- _What you need to do_: Start to finish, return the listing below exactly, pictures excluded.

-- Stored data follows --

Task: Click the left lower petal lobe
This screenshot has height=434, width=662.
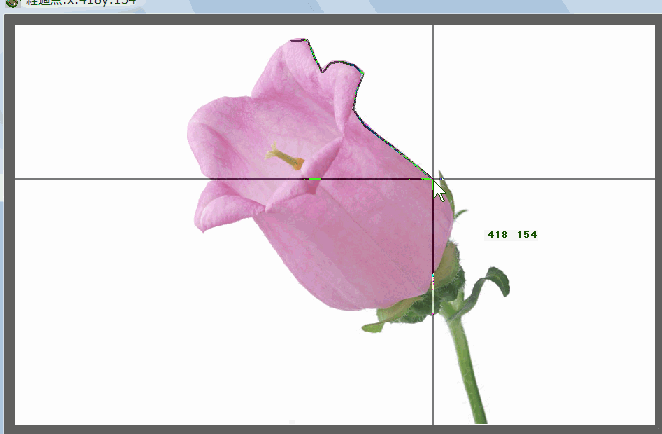Action: (x=215, y=210)
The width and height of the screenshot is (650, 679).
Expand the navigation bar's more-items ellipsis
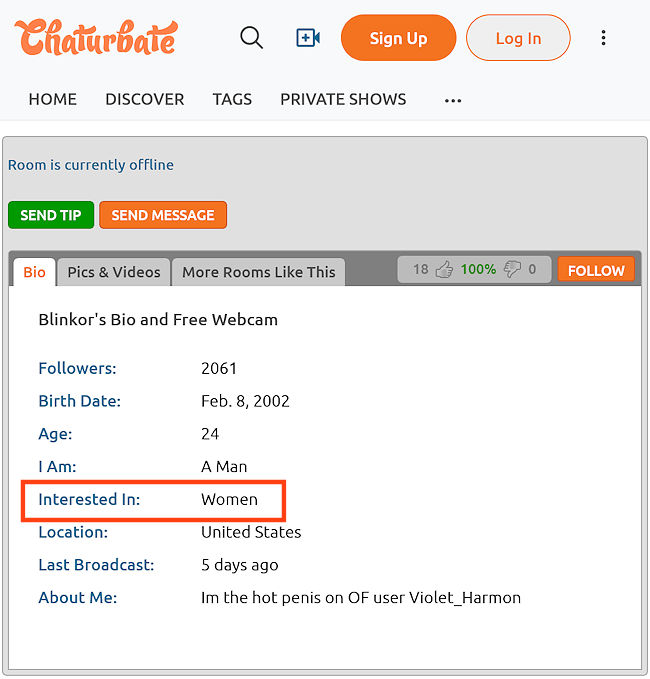pos(453,100)
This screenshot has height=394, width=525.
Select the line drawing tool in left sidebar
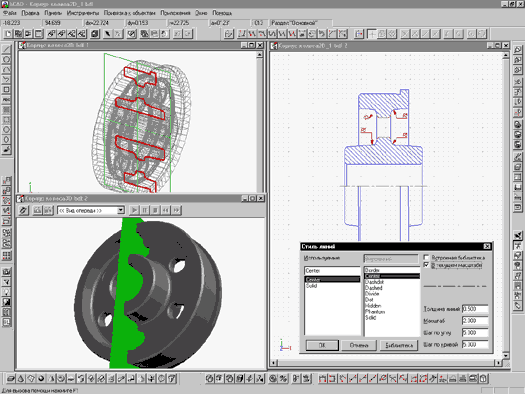click(x=6, y=50)
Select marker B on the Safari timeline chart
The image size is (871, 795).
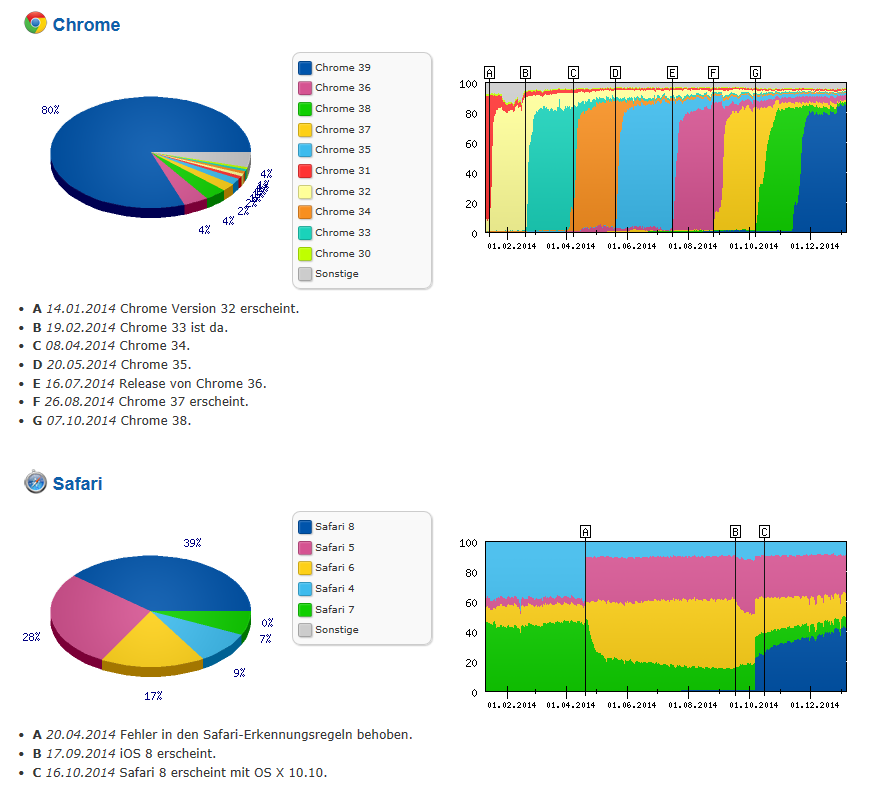tap(735, 532)
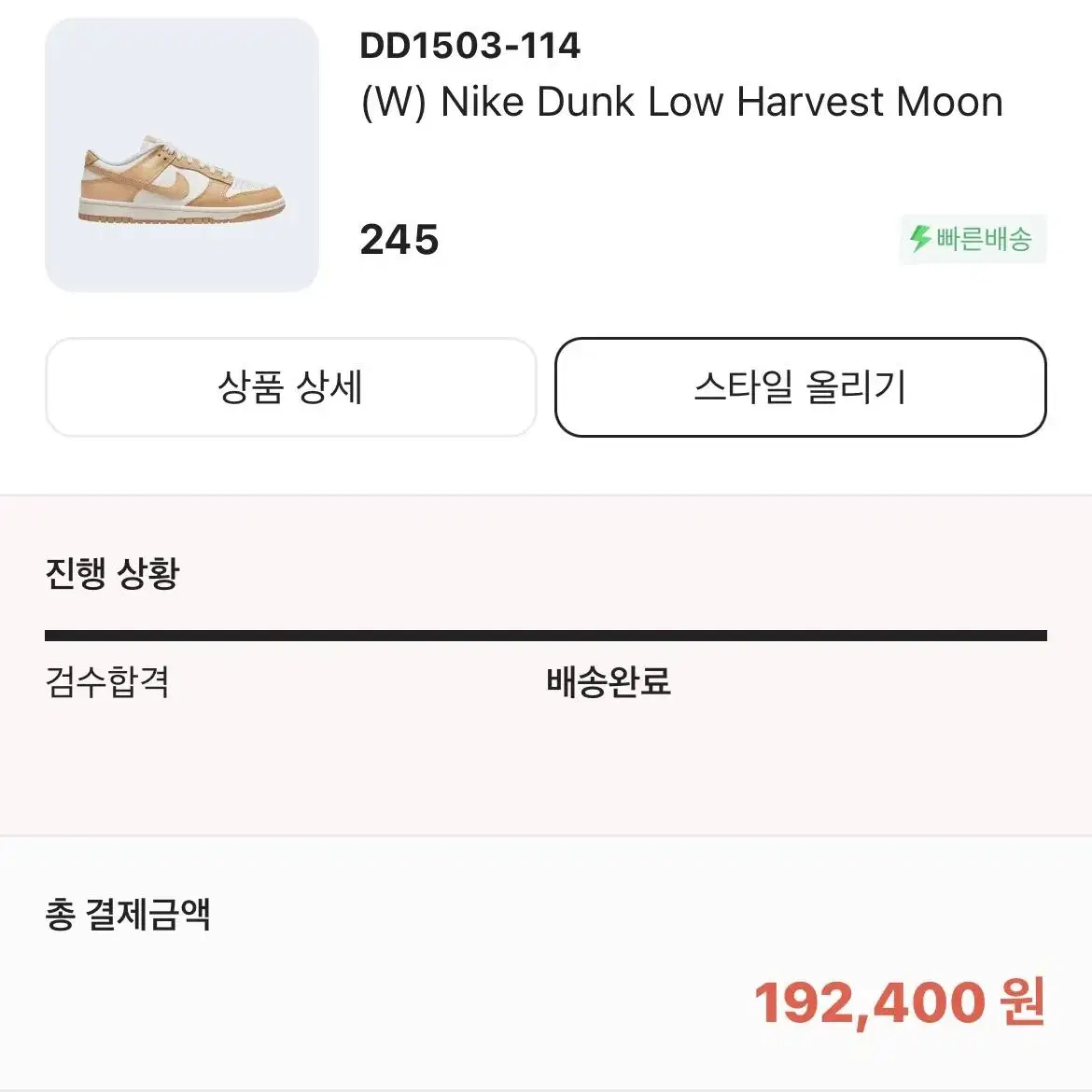1092x1092 pixels.
Task: Click the 192,400 원 total amount
Action: [x=900, y=1002]
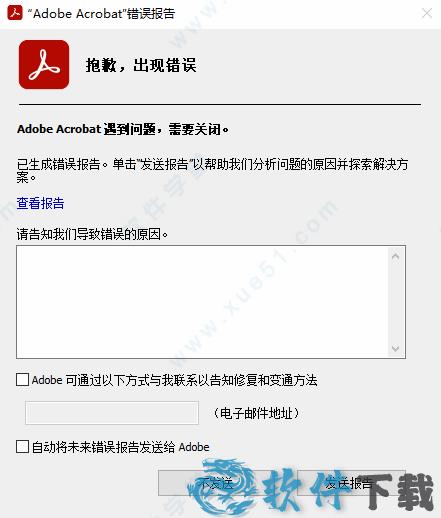
Task: Click the 可通过以下方式与我联系 label text
Action: [x=175, y=380]
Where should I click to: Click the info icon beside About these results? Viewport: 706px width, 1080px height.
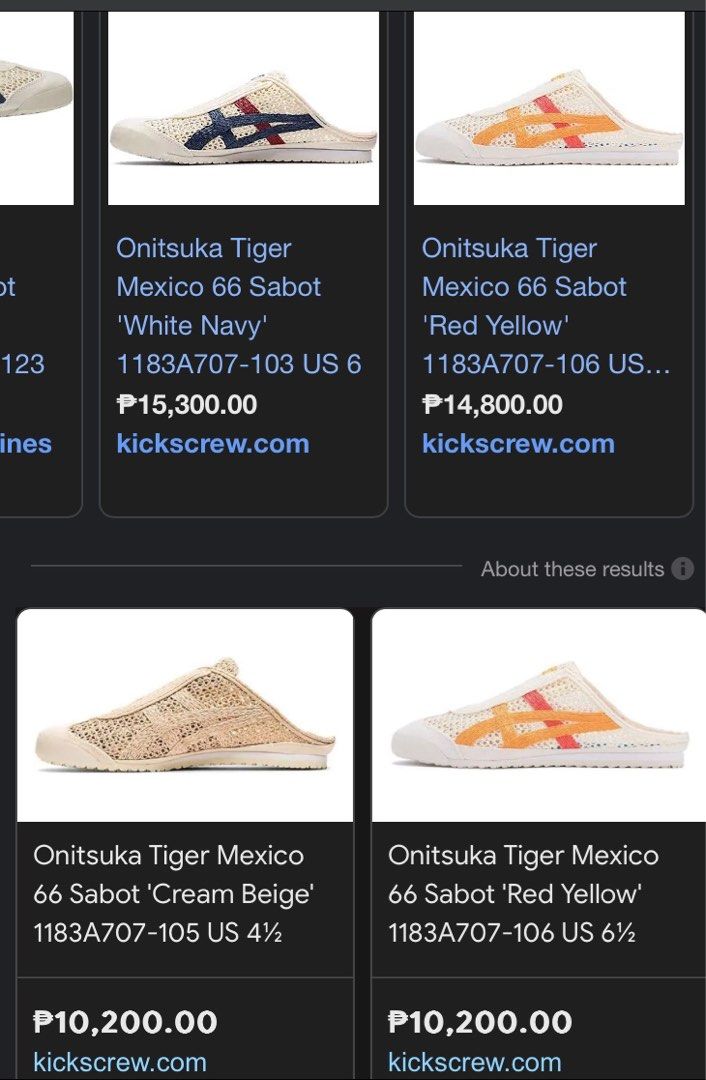[683, 569]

-- Stored data concluded --

- _Output for this task_:
Task: Click the left lower petal lobe
This screenshot has height=434, width=662.
Action: (x=215, y=210)
The width and height of the screenshot is (650, 679).
Expand the navigation bar's more-items ellipsis
pos(453,100)
This screenshot has height=394, width=525.
Select the line drawing tool in left sidebar
click(x=6, y=50)
Select marker B on the Safari timeline chart
The image size is (871, 795).
tap(735, 532)
1092x1092 pixels.
Task: Click the 192,400 원 total amount
Action: [x=900, y=1002]
Task: Click the 可通过以下方式与我联系 label text
Action: [x=175, y=380]
Where should I click to: Click the info icon beside About these results? Viewport: 706px width, 1080px height.
[683, 569]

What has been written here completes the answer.